Nei suoi primi lavori Demarco riduce il colore a una pura vibrazione, usa superfici metalliche e, a volte, trasparenti, in plexiglas, su cui le forme geometriche e i colori translucidi ottengono la trasformazione delle strutture e una nuova intensità della luce. Successivamente introduce nelle sue opere degli elementi riflettenti che suggeriscono l’idea del reale movimento. Demarco riesce in questo modo a trasferire armonicamente i problemi ottici nell’arte lumino-cinetica, che arricchisce usando una luce “nera” o violetto che intensifica la relazione tra le forme, lo spazio e il movimento.
È convinto che il concetto fondamentale che anima le sue opere sia la continua ricerca, poiché questa favorisce lo sviluppo dell’immaginazione che gli evita di cadere in un sistema ripetitivo, oppure in uno stile accademico. Per questo persegue “la sintesi della sintesi” al fine di ottenere una maggiore rapidità di percezione, data dalla brevità del tempo di comprensione e, quindi, da una più facile comunicazione.
Coerente all’ideale cinetico, secondo cui il lavoro di gruppo offre migliore qualità rispetto a quello individuale, Demarco partecipa a numerose mostre collettive, specificatamente dedicate all’arte cinetica e programmata, sia nelle gallerie specializzate in questa avanguardia artistica, come la galleria Denise René di Parigi o la galleria Suvremene Umjetnosti di Zagabria oppure la Sidney Janis Gallery di New York, sia in musei in tutto il mondo, come il Musée d’Art Moderne di Parigi o quello di Bruxelles, o di Vienna, di Bogotà, di Buenos Aires, di Tokyo, ed anche alle più importanti manifestazioni d’arte contemporanea, come la Biennale di Venezia, la Qua driennale di Roma, Documenta di Kassel, Biennale di Medellin.

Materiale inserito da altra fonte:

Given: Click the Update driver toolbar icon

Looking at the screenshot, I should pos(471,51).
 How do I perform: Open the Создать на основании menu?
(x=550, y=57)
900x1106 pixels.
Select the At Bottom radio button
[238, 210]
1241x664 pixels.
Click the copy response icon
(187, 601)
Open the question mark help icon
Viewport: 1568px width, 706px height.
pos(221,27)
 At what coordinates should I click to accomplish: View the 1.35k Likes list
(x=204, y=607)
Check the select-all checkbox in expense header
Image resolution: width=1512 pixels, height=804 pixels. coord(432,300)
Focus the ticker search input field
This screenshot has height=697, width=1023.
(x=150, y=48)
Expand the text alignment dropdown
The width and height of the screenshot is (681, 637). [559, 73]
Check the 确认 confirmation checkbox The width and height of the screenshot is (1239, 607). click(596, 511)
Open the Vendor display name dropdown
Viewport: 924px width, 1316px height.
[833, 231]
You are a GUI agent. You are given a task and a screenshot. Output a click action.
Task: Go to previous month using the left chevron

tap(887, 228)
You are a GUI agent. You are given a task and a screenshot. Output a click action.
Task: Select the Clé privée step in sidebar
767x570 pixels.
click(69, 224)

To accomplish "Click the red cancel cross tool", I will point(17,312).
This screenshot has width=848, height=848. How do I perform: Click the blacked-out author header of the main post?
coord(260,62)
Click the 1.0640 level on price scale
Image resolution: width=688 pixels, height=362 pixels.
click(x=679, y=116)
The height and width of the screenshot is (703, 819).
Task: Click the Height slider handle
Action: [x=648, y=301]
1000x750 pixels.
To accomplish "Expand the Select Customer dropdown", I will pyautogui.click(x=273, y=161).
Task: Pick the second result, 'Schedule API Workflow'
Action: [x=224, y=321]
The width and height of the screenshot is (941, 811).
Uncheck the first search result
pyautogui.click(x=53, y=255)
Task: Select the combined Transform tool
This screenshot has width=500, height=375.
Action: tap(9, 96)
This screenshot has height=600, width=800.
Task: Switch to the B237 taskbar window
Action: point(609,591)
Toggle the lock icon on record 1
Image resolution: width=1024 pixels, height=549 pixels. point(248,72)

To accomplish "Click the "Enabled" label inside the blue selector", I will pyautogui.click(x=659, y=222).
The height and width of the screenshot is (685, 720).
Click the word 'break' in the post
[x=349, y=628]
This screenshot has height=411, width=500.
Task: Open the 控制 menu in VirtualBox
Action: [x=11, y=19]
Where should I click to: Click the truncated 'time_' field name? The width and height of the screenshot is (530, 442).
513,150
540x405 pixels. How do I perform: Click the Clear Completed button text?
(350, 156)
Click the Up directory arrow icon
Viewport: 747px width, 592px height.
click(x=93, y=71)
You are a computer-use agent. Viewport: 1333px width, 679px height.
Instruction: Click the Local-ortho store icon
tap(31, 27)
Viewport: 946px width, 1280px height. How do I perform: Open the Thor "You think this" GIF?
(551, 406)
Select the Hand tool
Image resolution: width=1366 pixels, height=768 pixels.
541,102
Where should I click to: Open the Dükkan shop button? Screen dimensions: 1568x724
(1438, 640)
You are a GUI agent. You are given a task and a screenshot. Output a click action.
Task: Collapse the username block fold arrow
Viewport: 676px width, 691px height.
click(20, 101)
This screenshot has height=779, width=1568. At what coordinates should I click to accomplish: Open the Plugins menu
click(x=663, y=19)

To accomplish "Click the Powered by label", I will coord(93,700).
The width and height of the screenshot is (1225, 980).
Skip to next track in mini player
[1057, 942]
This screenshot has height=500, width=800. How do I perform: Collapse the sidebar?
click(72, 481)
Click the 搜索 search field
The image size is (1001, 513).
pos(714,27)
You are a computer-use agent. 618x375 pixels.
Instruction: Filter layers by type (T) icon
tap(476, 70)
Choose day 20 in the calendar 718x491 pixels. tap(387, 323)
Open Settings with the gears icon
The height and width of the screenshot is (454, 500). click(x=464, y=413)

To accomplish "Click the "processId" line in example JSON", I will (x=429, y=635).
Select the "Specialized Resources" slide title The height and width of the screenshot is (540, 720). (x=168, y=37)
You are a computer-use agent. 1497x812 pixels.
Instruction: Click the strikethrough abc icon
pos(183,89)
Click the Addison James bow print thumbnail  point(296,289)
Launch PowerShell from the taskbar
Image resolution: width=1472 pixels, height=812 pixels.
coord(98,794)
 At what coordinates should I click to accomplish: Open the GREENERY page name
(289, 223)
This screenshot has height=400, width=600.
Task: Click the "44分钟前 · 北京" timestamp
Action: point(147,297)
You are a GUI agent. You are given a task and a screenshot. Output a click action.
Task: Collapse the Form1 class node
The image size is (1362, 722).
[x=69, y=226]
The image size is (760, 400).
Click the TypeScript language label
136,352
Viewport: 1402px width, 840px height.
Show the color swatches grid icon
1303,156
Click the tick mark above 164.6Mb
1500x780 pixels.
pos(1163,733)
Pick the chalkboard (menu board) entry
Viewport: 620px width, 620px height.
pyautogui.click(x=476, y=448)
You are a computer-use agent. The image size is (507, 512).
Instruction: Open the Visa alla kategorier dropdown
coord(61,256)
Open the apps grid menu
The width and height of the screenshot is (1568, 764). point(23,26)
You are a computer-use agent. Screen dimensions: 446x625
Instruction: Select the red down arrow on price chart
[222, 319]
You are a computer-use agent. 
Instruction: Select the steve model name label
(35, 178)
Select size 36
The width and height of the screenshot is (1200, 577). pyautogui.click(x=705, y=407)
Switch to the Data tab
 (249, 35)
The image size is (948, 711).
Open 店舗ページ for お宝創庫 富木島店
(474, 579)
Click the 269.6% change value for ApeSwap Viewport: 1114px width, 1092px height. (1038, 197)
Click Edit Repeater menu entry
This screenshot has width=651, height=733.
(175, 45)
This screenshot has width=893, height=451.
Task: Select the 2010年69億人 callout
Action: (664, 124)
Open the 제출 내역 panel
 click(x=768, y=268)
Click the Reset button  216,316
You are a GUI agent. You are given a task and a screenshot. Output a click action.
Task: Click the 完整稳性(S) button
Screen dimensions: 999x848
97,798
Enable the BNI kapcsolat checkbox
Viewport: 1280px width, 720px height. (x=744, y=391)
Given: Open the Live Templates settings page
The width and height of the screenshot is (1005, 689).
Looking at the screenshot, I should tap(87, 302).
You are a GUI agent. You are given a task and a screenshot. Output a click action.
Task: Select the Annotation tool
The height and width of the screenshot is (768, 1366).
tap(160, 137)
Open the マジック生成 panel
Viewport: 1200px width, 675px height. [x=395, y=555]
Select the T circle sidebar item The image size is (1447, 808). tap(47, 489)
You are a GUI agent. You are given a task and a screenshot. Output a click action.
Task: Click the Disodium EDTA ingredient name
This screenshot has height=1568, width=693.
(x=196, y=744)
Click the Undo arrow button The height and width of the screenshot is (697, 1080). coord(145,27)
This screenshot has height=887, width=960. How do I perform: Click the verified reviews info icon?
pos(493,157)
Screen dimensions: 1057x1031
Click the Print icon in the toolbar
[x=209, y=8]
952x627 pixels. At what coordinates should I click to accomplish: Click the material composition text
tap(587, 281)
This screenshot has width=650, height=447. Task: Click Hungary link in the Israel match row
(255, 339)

Demarco realizza i film: “Le Mouvement”, cortometraggio realizzato da Bruyn nel 1966; “Lumiére et mouvement” per la televisione francese, nel 1967; “Arte cinetica, Demarco”, per la televisione argentina, nel 1969 e per quella venezuelana nel 1970; “Art Cinétique” per la televisione francese nel 1977.
Muore a Parigi nel 1995.

Le sue opere si trovano in numerosi musei e collezioni pubbliche e private, come: Museo Nacional de Bellas Artes, Buenos Aires; Collezione Torcuato di Tella, Buenos Aires; Museo di Recklinghausen; Museo de Bellas Artes, Caracas; Musée d’Art Moderne de la ville de Paris; Collezione Peter Stuyvesant, Amsterdam; Museo de Arte Contemporaneo, Caracas; Tel Aviv Museum; Museo Soto, Ciudad Bolivar; The Museum of Drawers, Berna; collection Cnac, Parigi; The University of Sidney, Australia; Museo d’Arte Moderna, Amburgo; Museo itinerante Salvador Allende; Museo dell’Università di Parma; Museo de Arte Contemporaneo, Madrid; Museo del Siglo XX, Alicante; Musée Bertrand, Châteauroux.